So Leid es ihm tat, aber er musste sich von seinem Freund verabschieden. Er hatte Papillon so lange mit Erzählungen von seiner Aurorenausbildung in den Ohren gelegen, dass sein Freund sich für diesen Beruf entschlossen hatte.

„Alles klar, dann sehen wir uns später.“
„Ja, dass werden wir,“ sagte Kevin und machte sich auf den Weg zu seinem Boss.

Kingsley hörte aufmerksam zu, was ihm der junge Auror zu berichten hatte, denn Kevin war auch im Haus gewesen – hatte es fertiggebracht, unerkannt jedes Zimmer abzufliegen. Nachdem Kevin mit seinen Ausführungen fertig war, nahm er seinen Zauberstab und zog entsprechende Erinnerung aus dem Kopf.

„Ich denke, da könnten einige Sachen bei sein, die wir noch nicht kennen.
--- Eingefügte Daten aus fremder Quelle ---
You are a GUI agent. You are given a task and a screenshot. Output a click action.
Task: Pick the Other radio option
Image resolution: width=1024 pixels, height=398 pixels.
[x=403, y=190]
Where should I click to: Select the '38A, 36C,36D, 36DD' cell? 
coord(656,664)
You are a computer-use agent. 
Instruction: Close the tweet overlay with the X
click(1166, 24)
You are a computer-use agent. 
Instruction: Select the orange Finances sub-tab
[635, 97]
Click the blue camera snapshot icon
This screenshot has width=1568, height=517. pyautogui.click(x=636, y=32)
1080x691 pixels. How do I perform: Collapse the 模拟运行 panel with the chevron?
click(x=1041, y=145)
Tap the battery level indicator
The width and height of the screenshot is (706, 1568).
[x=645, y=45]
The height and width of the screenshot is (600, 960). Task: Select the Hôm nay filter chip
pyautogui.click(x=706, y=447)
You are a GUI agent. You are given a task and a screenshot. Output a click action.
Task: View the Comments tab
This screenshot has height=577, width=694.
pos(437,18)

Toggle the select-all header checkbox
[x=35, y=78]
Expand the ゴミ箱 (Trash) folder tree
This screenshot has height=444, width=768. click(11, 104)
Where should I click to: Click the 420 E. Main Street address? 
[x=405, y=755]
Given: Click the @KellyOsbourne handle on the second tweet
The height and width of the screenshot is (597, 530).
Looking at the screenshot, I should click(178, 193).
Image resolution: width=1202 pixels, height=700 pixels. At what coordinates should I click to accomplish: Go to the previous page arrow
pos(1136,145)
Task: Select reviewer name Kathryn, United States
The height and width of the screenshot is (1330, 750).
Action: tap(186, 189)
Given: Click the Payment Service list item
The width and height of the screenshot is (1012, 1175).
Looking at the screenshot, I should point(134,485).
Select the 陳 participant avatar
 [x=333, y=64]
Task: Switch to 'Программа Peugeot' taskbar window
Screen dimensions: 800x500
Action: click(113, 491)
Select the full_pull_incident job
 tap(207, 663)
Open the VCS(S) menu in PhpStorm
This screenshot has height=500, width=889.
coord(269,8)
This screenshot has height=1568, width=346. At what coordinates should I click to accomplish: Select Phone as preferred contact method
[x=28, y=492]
Sie sollten sich das ansehen und vielleicht in die Planung mit einbeziehen.“

Kingsley nickte und gab ihm eine Phiole, in der Kevin die Erinnerung verkorkte.

„Danke Kevin, ruhen Sie sich einen Moment aus, wir halten die Besprechung in einer Stunde unten ab.“ Er rang sich trotz der bevorstehenden Situation ein Lächeln ab. „Gute Arbeit!“, lobte Kingsley den jungen Auror und während sich Kevin für einen Moment zurückgezogen entspannen konnte, sah sich Kingsley seine Erinnerungen an.

Als Tonks zusammen mit Kingsley eine Stunde später im Besprechungsraum erschien, waren bereits alle für den Einsatz vorgesehenen Auroren und die, die die erste Prüfung bestanden hatten, anwesend. Auch Tonks setzte sich zu den anderen in die Stuhlreihen und überließ es Kingsley allein, die Einsatzbesprechung für den morgigen Tag zu leiten.

Kingsley sah für einen Moment nach unten, schloss die Augen und ließ die Geräusche der Umgebung auf sich wirken, so als würde er Kraft schöpfen für das, was er als Nächstes tun musste. Auf Förmlichkeiten wollte er vollends verzichten. Man musste Zusammengehörigkeit vermitteln.

„Wir haben es euch offen gelassen, ob ihr an dem Einsatz teilnehmt oder nicht. Ich freue mich, dass es so viele Freiwillige gibt, gerade weil das keine einfache Aktion werden wird, so gut wir auch vorbereitet sein mögen. Es geht um die Festsetzung der Todesser Rodolphus und Rabastan Lestrange und deren derzeitig neuem Gefolge, also Männer und Frauen, die in unserer Welt nichts mehr zu verlieren haben, außer ihrer Freiheit und ihrem Leben. So werden diese Verbrecher nach meiner Einschätzung auch reagieren, wenn wir zu Tage treten.“

Diese Informationen ließ er für einen Augenblick im Raum stehen, bevor er fortfuhr.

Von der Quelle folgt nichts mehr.